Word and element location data
◆ ◆ ◆ ◆
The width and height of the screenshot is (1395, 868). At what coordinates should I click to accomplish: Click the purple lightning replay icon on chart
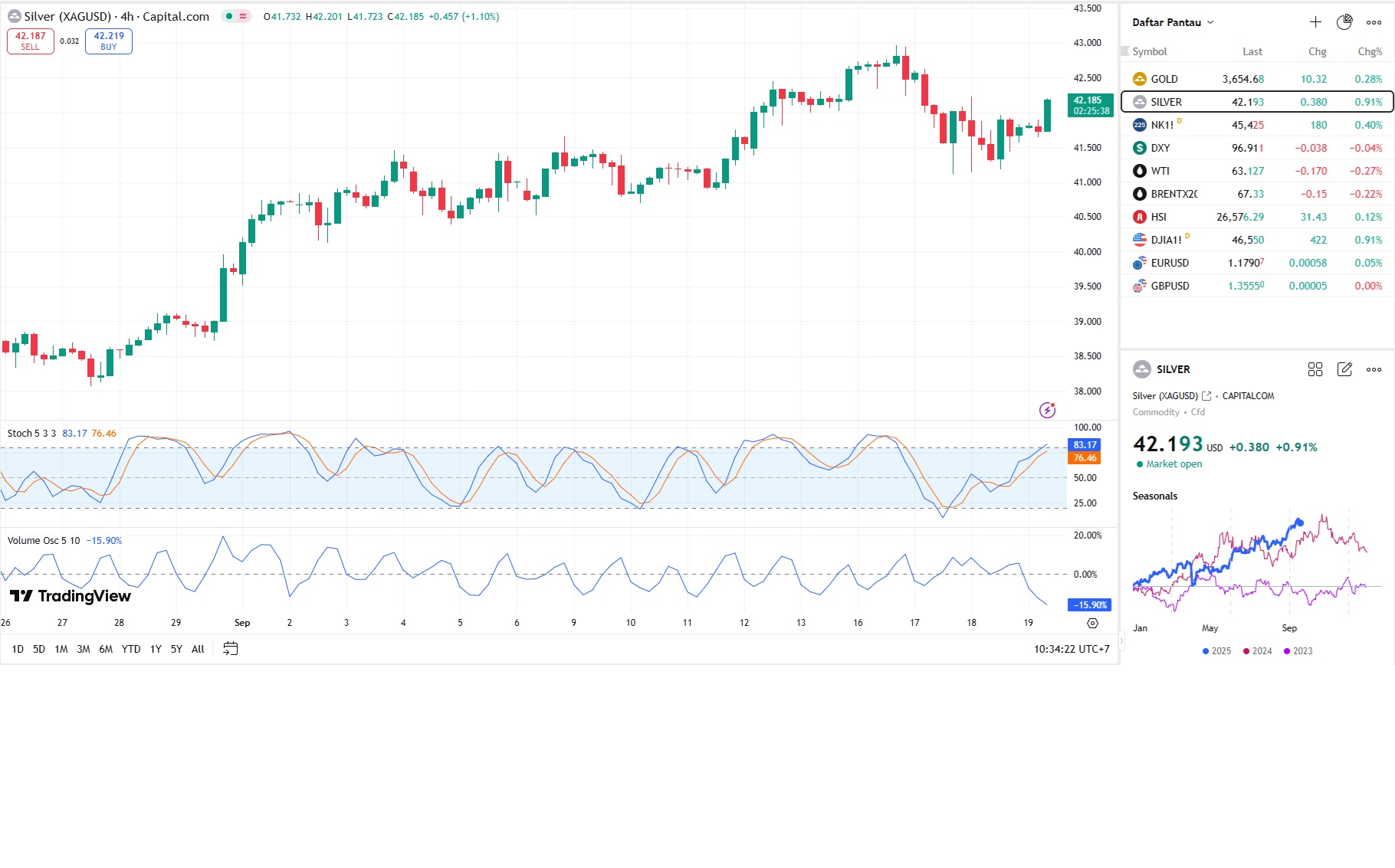[1047, 410]
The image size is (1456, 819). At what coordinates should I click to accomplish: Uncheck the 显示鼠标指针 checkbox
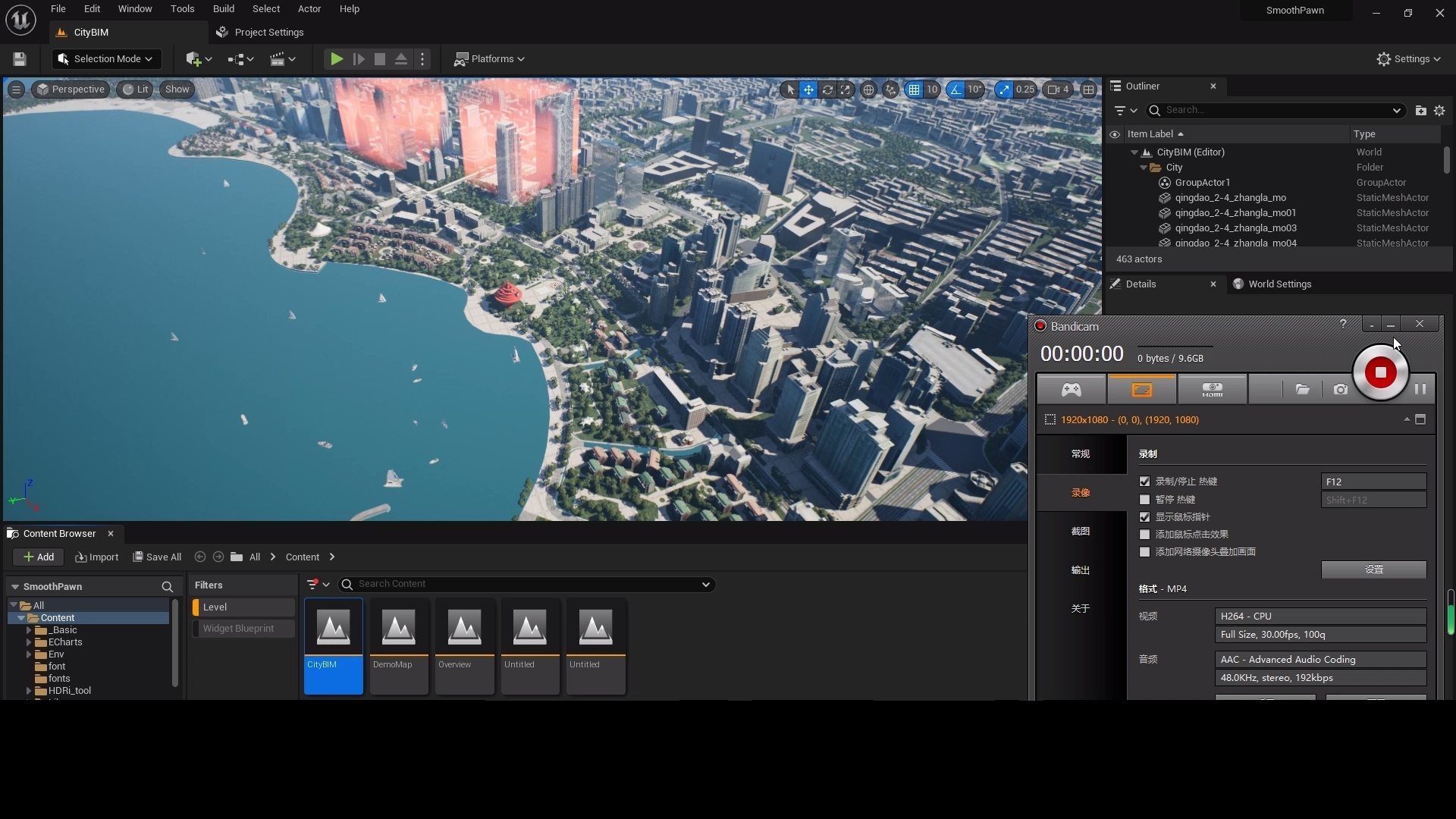coord(1144,517)
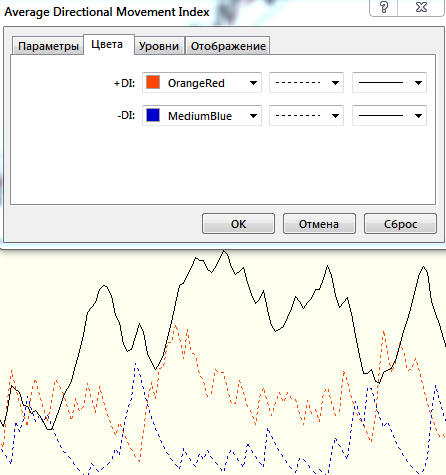Click the Отмена cancel button

pos(319,224)
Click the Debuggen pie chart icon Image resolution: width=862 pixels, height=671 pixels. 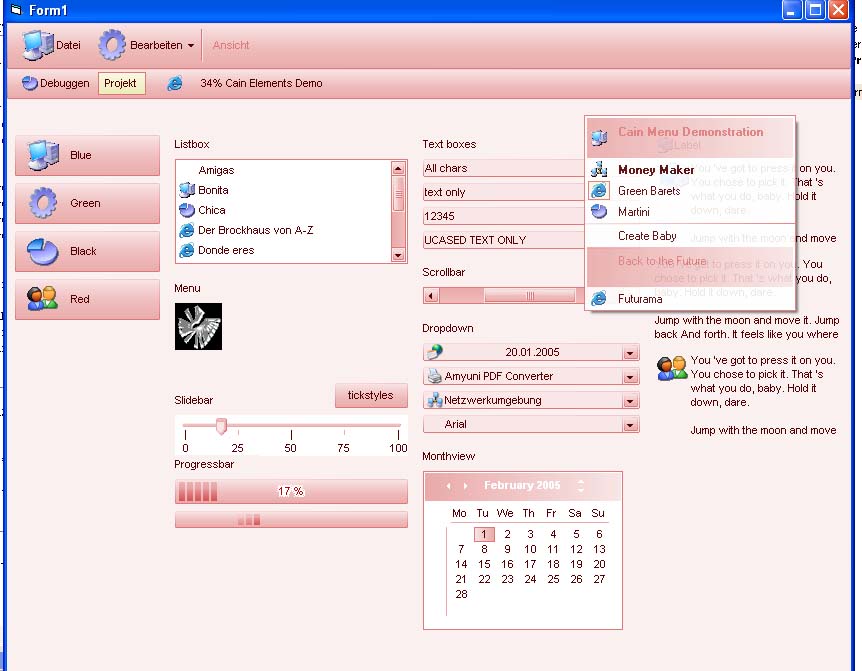pyautogui.click(x=30, y=83)
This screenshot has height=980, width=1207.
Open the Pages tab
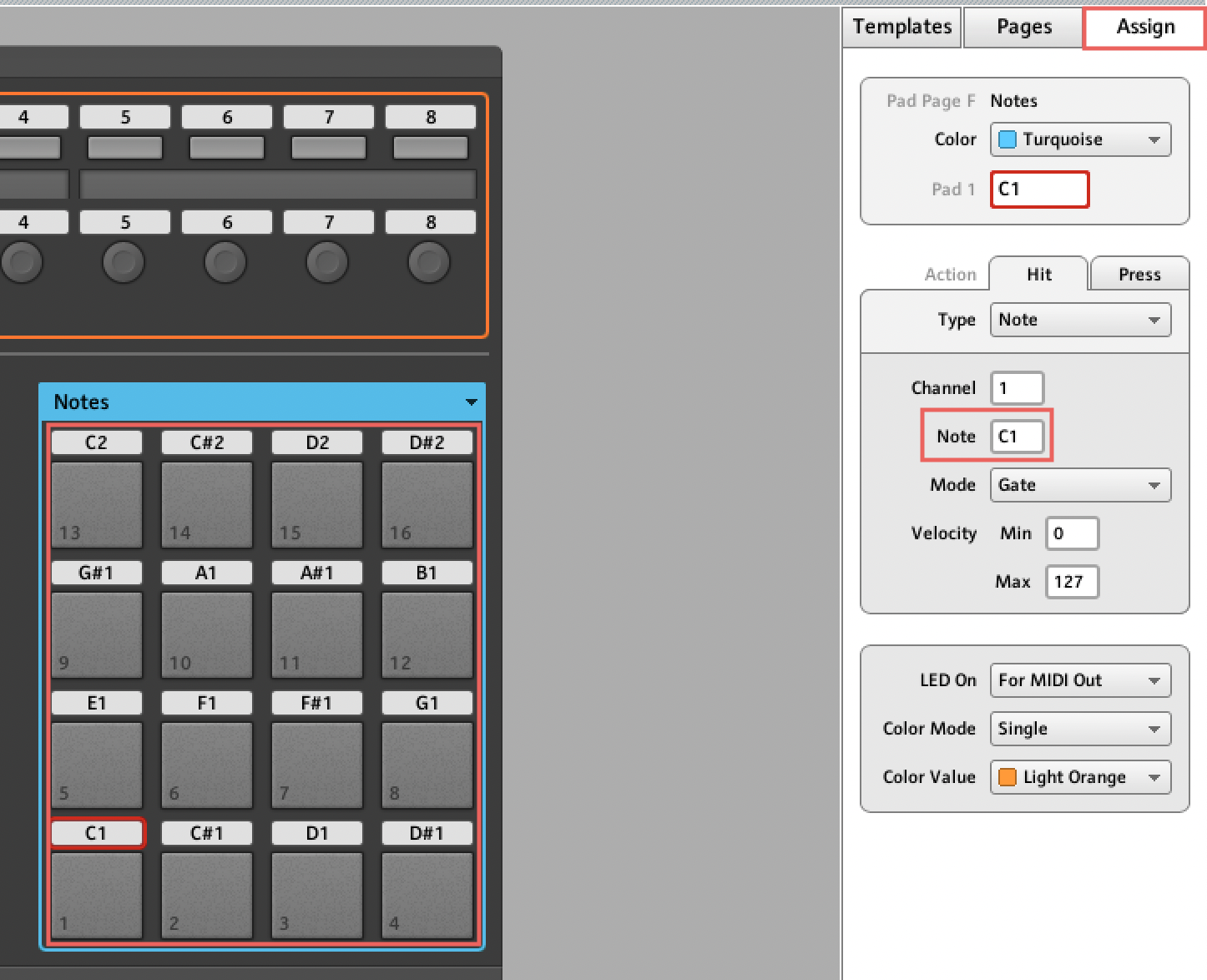tap(1024, 27)
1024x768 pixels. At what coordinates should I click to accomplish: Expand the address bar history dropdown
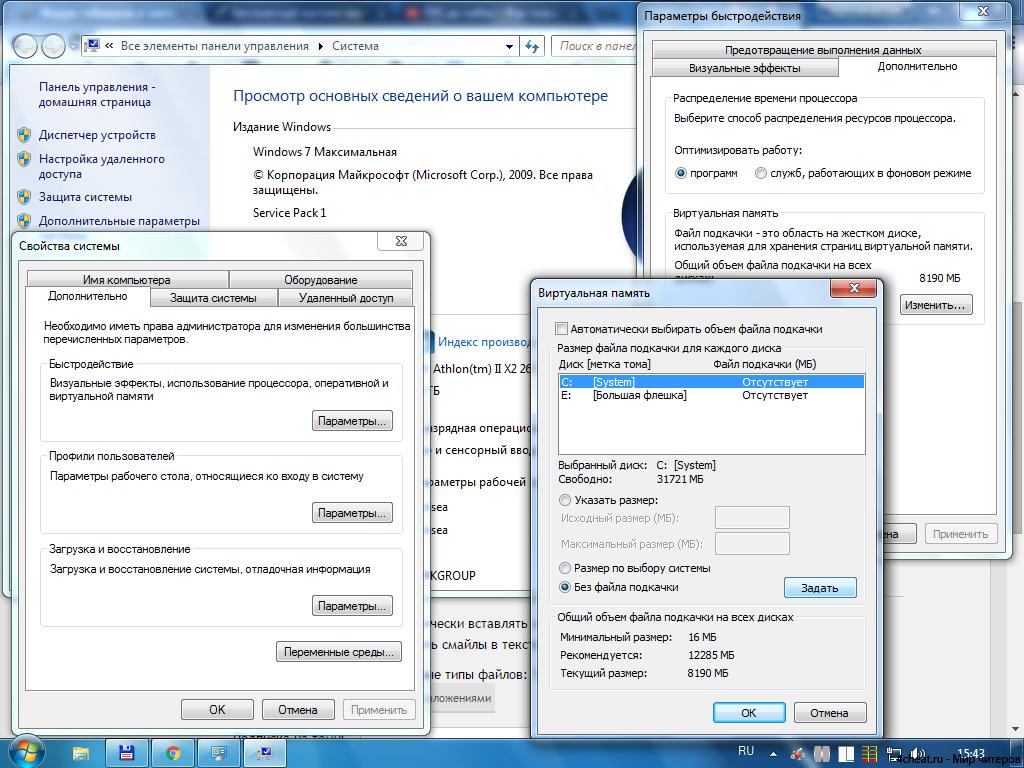pos(509,46)
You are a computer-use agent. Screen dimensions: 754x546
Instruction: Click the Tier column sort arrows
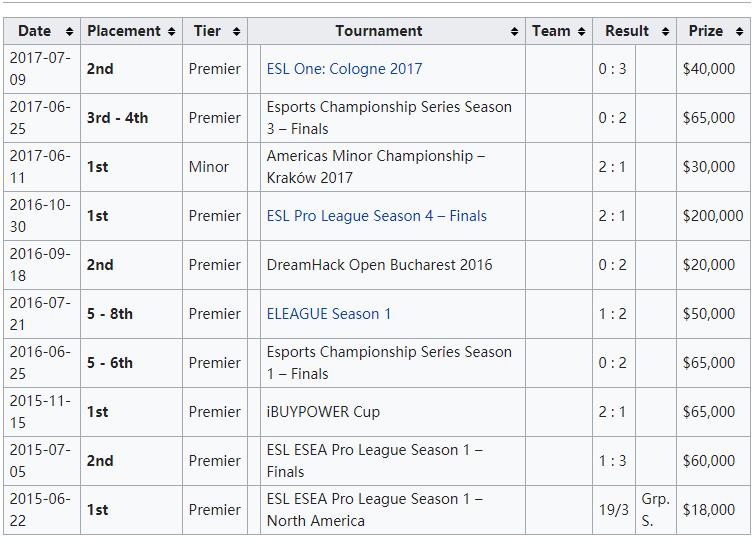(236, 32)
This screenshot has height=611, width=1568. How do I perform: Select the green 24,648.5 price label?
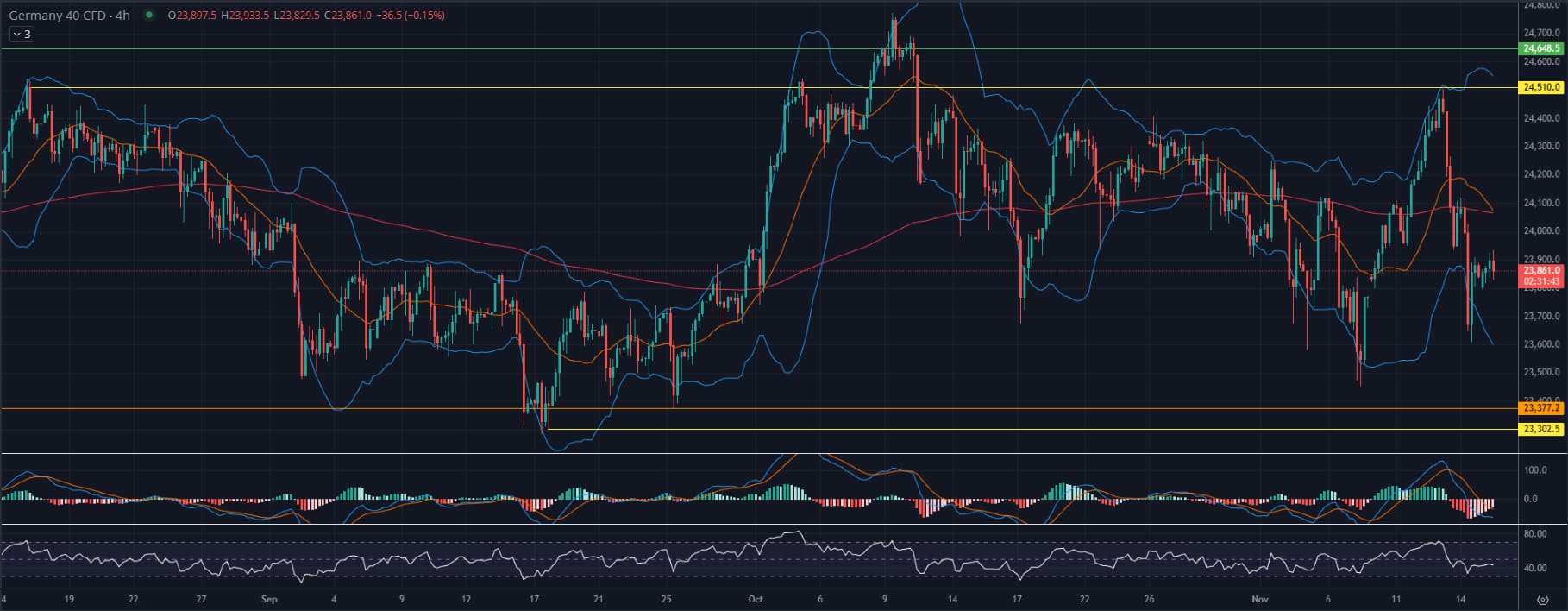pos(1541,48)

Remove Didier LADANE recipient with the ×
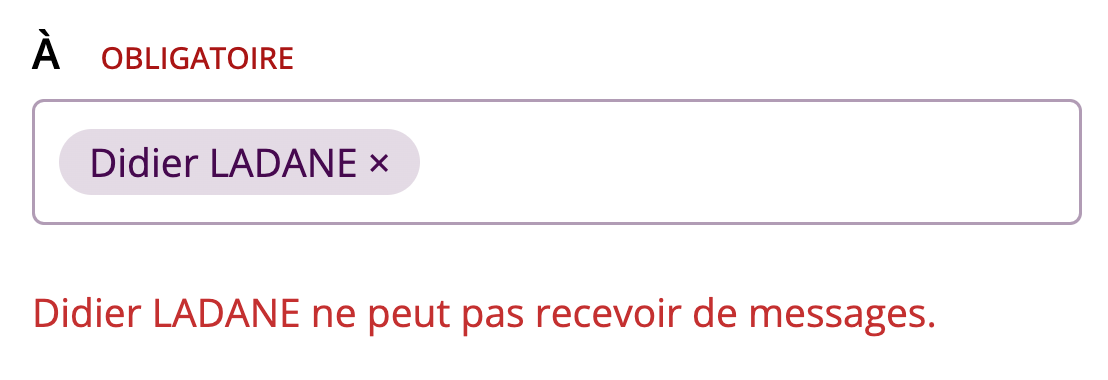379,163
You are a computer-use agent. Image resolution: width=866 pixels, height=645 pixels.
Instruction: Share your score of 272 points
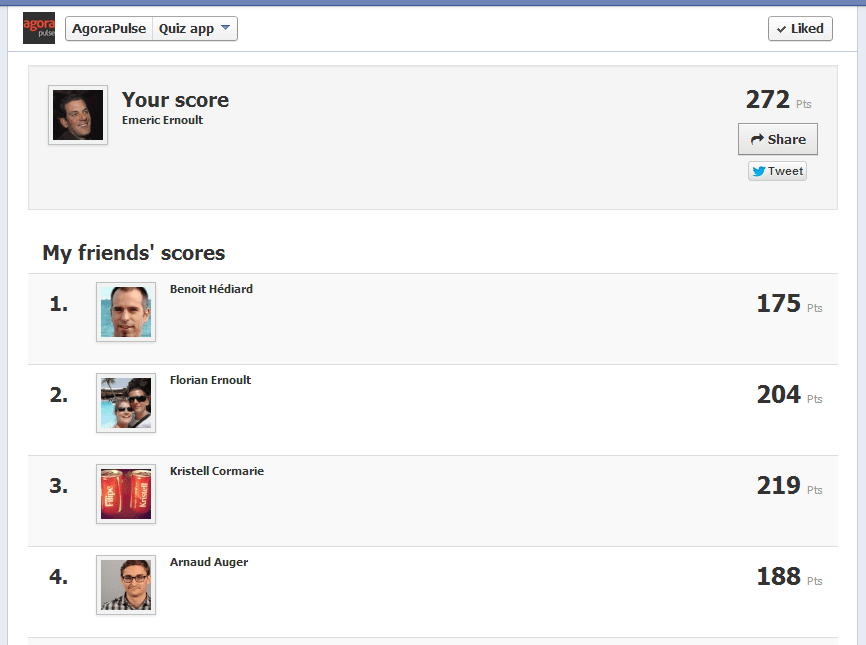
◆ ◆ ◆ ◆
» GIVEN PROBLEM:
Reproduce verbatim the material from the line containing "1024x768 pixels. At" through the end of the material, including both ends, and omit the pictures from your answer.

» THE RESULT:
1024x768 pixels. At what coordinates should I click to accomplish: Expand the address bar history dropdown
pos(509,46)
You are a computer-use agent. Screen dimensions: 754x546
Instruction: Click the Tier column sort arrows
(236, 32)
This screenshot has height=611, width=1568. How do I perform: Select the green 24,648.5 price label?
pos(1541,48)

Remove Didier LADANE recipient with the ×
379,163
You are a computer-use agent. Image resolution: width=866 pixels, height=645 pixels.
Instruction: Share your score of 272 points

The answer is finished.